Boeing’s Starliner crew cap­sule is designed the same types of mis­sions as the Crew Dragon. But the Starliner pro­gram has run into delays, an an unpilot­ed test flight of a Starliner space­craft in December 2019 pre­ma­ture­ly ended after a soft­ware error pre­vent­ed it from dock­ing with the space sta­tion.

NASA and Boeing have agreed to launch a second Starliner test flight with­out astro­nauts to ensure the soft­ware issues are resolved before the first Starliner demon­stra­tion mis­sion with crew mem­bers.
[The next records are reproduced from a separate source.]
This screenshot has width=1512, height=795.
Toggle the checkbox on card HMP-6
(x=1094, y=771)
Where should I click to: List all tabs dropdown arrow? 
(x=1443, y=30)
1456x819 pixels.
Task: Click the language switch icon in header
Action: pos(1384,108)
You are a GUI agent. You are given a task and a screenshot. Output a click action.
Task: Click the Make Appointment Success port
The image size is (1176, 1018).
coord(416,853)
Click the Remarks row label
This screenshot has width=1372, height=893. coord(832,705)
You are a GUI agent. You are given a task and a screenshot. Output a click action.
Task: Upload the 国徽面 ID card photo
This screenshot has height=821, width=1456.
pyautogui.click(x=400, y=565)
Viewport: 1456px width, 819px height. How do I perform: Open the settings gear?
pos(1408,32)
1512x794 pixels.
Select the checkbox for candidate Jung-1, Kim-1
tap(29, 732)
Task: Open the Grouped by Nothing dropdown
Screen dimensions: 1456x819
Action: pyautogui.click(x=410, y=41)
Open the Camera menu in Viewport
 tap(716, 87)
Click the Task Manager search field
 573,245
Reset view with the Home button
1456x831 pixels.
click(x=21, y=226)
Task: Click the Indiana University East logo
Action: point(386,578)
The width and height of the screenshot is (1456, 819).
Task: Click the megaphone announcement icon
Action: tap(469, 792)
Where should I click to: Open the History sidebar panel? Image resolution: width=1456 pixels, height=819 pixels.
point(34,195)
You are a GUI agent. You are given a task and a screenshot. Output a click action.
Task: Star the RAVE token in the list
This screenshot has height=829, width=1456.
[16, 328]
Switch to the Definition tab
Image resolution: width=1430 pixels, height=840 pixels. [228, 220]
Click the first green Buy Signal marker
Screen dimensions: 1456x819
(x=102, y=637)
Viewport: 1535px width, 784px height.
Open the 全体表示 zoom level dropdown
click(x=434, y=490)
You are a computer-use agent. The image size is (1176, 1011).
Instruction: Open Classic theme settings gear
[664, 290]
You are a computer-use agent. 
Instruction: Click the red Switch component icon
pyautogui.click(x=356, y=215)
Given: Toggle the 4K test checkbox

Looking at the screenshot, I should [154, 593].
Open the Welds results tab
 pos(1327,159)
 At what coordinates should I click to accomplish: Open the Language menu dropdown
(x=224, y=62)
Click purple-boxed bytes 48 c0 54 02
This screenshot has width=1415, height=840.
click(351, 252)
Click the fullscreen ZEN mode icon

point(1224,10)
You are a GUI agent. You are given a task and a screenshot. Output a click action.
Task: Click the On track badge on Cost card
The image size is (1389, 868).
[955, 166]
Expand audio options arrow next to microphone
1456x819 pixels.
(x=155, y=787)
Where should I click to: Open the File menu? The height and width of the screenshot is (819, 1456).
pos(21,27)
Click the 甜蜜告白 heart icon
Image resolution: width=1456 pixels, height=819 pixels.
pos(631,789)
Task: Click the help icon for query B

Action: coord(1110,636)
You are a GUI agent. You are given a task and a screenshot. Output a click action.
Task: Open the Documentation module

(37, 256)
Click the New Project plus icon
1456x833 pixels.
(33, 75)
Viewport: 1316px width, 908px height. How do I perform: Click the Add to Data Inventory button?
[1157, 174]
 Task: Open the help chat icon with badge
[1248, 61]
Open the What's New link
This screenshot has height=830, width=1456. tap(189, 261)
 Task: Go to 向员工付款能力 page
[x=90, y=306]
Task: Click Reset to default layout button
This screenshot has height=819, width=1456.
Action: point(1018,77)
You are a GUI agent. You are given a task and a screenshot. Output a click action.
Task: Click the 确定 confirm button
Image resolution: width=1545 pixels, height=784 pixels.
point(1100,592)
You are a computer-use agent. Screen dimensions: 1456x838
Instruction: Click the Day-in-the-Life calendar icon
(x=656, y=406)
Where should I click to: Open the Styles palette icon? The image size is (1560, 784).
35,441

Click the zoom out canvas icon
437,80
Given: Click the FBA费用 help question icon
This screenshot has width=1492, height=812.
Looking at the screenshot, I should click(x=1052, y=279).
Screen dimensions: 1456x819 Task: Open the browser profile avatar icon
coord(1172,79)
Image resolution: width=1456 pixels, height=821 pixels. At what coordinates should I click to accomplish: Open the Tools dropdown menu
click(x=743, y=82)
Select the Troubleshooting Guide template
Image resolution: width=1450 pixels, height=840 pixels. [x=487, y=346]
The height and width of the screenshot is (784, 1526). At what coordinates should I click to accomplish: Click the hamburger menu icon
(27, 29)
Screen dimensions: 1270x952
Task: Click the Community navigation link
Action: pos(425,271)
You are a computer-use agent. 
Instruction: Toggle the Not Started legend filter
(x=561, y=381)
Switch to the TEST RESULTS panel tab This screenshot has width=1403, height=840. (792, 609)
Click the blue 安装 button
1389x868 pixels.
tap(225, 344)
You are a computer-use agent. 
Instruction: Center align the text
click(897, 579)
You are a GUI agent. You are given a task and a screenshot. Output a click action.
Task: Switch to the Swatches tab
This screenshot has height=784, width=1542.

A SpaceX Falcon 9 rocket and Crew Dragon spacecraft are seen on pad 39A on May 27 ahead of the launch of the Demo-2 mission. Credit: NASA/Bill Ingalls

The second unpilot­ed Starliner test flight is cur­rent­ly sched­uled for launch in January aboard a United Launch Alliance Atlas 5 rocket. If it goes well, Boeing could be ready to fly anoth­er Starliner to the space sta­tion with Boeing test pilot Chris Ferguson and NASA astro­nauts Mike Fincke and Nicole Mann no ear­li­er than June 2021.

Then NASA could approve Boeing’s Starliner to begin reg­u­lar trips to and from the space sta­tion. NASA’s con­tracts with Boeing and SpaceX each include pro­vi­sions for six crew rota­tion mis­sions to the space sta­tion through 2024.

While the new U.S. vehi­cles are coming online, Russian Soyuz mis­sions will con­tin­ue trans­port­ing space sta­tion crews in the coming years. Russian tech­ni­cians at the Baikonur Cosmodrome in Kazakhstan are ready­ing the Soyuz MS-17 space­craft for launch at 1:45 a.m. EDT (0545 GMT) Oct. 14 with Russian cos­mo­nauts Sergey Ryzhikov, Sergey Kud-Sverchkov, and NASA astro­naut Kate Rubins for their own six-month stint on the space sta­tion.

Ryzhikov, Kud-Sverchkov and Rubins will dock with the space sta­tion around three hours after liftoff, join­ing sta­tion com­man­der Chris Cassidy and his Russian crew­mates Anatoly Ivanishin and Ivan Vagner.

Cassidy, Ivanishin and Vagner have been on the space sta­tion since April. They are due to depart the sta­tion and return to Earth in their Soyuz MS-16 cap­sule Oct. 21.